** TEKS SUMBER **
Menyoroti Ragam Pengaduan Konsumen Saat Pandemi Covid-19
Berita

Menyoroti Ragam Pengaduan Konsumen Saat Pandemi Covid-19

Permasalahan konsumen seperti alat kesehatan dan obat-obatan, tagihan listrik, jaringan internet hingga belanja daring atau online meningkat signifikan dibanding kondisi normal.

Oleh:
Mochammad Januar Rizki
Bacaan 4 Menit
Ketua Pengurus Harian YLKI, Tulus Abadi. Foto: ylki.or.id
Ketua Pengurus Harian YLKI, Tulus Abadi. Foto: ylki.or.id

Pandemi Covid-19 yang telah berlangsung hampir setahun mengganggu kegiatan bisnis di Indonesia. Seluruh sektor usaha seperti pariwisata, transportasi hingga jasa keuangan terganggu bisnisnya sehingga pelayanan konsumen jadi tidak optimal. Kondisi ini tentunya merugikan masyarakat salah satu contoh permasalahan konsumen yang muncul saat pandemi seperti mahalnya harga masker, hand sanitizer, hingga lonjakan tagihan listrik rumah tangga saat pandemi.

** PETUNJUK **
1 – Jawab pertanyaan tentang berita pengaduan konsumen ini:
(a) Siapa penulis berita ini?
(b) Menurut keterangan foto, siapa Ketua Pengurus Harian YLKI?
(c) Sudah berapa lama pandemi Covid-19 berlangsung menurut berita ini?
2 – Salin tanpa perubahan bagian berita pengaduan konsumen mulai dari "Permasalahan konsumen seperti" sampai dengan "dibanding kondisi normal.", termasuk kata-kata penutup itu.
3 – Teruskan berita tentang pengaduan konsumen saat pandemi Covid-19 dari bagian terakhir yang ditampilkan.
Baris-baris data setelah teks ini tidak dipakai sama sekali.

[Data grounding koordinat piksel]
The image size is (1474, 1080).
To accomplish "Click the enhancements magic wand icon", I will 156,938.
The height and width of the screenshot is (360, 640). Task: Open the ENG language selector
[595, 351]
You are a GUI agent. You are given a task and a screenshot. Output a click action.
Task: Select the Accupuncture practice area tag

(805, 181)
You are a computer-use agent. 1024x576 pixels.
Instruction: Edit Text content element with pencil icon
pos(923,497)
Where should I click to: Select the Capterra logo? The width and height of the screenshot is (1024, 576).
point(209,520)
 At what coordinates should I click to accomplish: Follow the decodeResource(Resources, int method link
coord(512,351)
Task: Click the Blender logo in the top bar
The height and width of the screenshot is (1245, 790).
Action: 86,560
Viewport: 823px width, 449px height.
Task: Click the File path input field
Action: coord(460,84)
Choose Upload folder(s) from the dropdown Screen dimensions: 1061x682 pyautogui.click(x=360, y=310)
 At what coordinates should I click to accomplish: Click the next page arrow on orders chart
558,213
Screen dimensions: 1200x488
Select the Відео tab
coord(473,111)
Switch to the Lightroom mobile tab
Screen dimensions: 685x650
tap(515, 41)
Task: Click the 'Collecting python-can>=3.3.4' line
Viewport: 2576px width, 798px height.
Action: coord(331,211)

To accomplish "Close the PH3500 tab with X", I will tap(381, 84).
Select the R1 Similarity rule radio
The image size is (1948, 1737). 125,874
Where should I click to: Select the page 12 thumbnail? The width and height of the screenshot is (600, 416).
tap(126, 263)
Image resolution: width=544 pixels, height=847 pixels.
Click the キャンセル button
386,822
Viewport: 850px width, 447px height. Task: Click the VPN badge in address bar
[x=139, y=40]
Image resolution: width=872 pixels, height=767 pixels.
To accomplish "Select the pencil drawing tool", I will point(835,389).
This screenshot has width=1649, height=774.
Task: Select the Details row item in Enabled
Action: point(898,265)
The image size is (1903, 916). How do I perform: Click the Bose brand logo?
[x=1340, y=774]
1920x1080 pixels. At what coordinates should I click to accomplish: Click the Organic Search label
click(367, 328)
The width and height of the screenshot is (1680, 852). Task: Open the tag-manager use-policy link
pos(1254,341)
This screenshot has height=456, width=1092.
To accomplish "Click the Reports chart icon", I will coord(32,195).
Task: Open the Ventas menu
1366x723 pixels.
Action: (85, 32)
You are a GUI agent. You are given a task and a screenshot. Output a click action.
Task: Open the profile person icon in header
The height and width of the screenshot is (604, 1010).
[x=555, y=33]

** JAWABAN TUGAS **
1 –
(a) Mochammad Januar Rizki.
(b) Tulus Abadi.
(c) Hampir setahun.

2 –
Permasalahan konsumen seperti alat kesehatan dan obat-obatan, tagihan listrik, jaringan internet hingga belanja daring atau online meningkat signifikan dibanding kondisi normal.

3 –
Yayasan Lembaga Konsumen Indonesia (YLKI) mencatat pengaduan konsumen mencapai 3.692 kasus selama 2020. Jumlah tersebut meningkat pesat dibandingkan 2019 yang mencapai 1.872 pengaduan. Ketua Pengurus Harian YLKI, Tulus Abadi menyatakan permasalahan baru konsumen bermunculan pandemi Covid-19. Permasalahan konsumen seperti alat kesehatan dan obat-obatan, tagihan listrik, jaringan internet hingga belanja daring atau online meningkat signifikan dibanding kondisi normal.

“Selama pandemi pada 3-4 bulan pertama banyak pengaduan terkait produk kesehatan, obat dan multivitamin. Meningkat pengaduannya karena harga seperti masker melambung, kelangkaan produk dan beredarnya produk-produk palsu.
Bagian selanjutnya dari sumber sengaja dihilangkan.